What I wish teachers knew
The first day of school is already nerve-wracking enough, but adding a teacher you’ve never met before on top of that makes it even worse.
You never know what they expect or what they do that is different from the previous teacher.
If I’ve learned one thing in high school, it’s that in a classroom of 20+ people, teachers get a vague assumption about you, not because they don’t want to know who you truly are; instead it’s because they have a subject to teach in a set amount of time so spare time to get to know their students doesn’t come often, if at all.
Let’s be honest, those what-feels-like hundreds, “Tell me about you” surveys we are required to fill out on day one don’t come anywhere in comparison to who we truly are.
Sometimes I wish teachers knew the real me. It would make high school a whole lot easier.
I wish they knew how much I try even when I don’t understand.
I wish they understood that stress consumes me, but I won’t give up.
I wish they would dig deeper into understanding that I am willing to do whatever it takes to succeed if they are willing to help me.
I put in effort no matter how hard the lesson is, even if it means doing hours of work at home to understand.
I’m not okay with failure, and I don’t accept anything less than the best for myself.
I’m willing to help others understand even if it means that I have to do my work outside of class and help them at that moment. I know what it takes for myself to be successful and I will do exactly that, while I balance helping others because that’s just who I am.
I embrace myself and who I am: I am a senior in high school who stresses, gets overwhelmed, isn’t perfect, makes mistakes, does my best and balances life with school in a way that suits me. I’ve taught myself everything I know about balancing a hard course load and life but that doesn’t mean that I always get it right.
My way of coping with stress means a lot of late nights and early mornings. It means drinking lots of water — because I’m not a coffee person –to keep myself awake.
Now, doing this isn’t the best way to deal with stress by any means, but it’s what works for me.
I wish teachers knew that I take other hard classes too, so I’m not always going to understand everything the first time or be completely focused on their class. For me, that’s pretty much impossible, especially if another class is weighing me down.

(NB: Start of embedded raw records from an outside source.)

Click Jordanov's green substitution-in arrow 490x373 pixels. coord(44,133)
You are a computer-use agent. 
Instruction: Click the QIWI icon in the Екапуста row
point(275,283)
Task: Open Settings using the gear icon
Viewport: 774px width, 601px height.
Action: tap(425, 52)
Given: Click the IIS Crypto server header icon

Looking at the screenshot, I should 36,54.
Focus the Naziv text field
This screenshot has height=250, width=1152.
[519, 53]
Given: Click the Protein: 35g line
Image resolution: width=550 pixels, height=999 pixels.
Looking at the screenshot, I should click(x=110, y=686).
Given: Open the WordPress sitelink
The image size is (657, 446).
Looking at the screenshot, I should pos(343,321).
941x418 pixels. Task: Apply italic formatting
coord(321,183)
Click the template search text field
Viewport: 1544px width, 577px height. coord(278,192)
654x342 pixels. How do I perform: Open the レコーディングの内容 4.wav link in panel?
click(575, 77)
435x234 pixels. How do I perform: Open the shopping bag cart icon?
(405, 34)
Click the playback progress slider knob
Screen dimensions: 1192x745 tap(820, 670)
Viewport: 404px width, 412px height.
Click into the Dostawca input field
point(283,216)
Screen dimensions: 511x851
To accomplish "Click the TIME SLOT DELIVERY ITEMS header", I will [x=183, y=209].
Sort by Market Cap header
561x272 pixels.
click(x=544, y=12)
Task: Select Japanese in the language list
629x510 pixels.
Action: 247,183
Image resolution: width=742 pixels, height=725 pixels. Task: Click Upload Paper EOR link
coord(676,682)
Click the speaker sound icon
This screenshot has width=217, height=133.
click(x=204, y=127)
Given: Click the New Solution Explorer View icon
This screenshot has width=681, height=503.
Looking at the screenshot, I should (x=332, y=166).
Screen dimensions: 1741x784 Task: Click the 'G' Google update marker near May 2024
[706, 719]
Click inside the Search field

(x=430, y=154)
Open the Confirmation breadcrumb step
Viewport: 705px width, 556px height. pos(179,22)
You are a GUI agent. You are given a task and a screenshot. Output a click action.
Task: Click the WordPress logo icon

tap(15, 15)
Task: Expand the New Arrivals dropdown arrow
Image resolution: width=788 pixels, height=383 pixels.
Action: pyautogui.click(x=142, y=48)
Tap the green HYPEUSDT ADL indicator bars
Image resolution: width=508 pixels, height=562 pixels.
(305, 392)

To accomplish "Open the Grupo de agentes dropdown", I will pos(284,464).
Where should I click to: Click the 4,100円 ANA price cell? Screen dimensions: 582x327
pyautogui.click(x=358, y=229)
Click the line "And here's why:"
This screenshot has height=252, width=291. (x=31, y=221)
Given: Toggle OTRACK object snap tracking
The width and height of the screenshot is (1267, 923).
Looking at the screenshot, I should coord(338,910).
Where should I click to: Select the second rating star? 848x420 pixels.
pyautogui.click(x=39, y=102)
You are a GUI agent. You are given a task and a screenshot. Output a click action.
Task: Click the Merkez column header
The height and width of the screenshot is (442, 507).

I think the main thing I wish teachers knew about me though, is that I aspire to one day be in their shoes. In a little over four years, I want to wake up, put on a dress, come into the school and teach students what they deserve and need to know. I am so passionate about learning and education in general, and that’s why I take it so seriously.
I look up to my teachers and try to place myself in their situations because it could be something I one day face. I constantly look around and say, “If I were a teacher, I would do this…” and compare it to how teachers I have do certain things.
I watch, I listen and I learn.
As I grow as a student and one day become a teacher, I think that one of my main goals will be to try to understand my students because if my teachers knew more about me as a person, rather than a student, learning would be a lot easier for not only me, but the teacher as well.
A lot of times, when you dig deeper into understanding who someone truly is, you’ll find someone you never expected, and it’ll make it all worth it.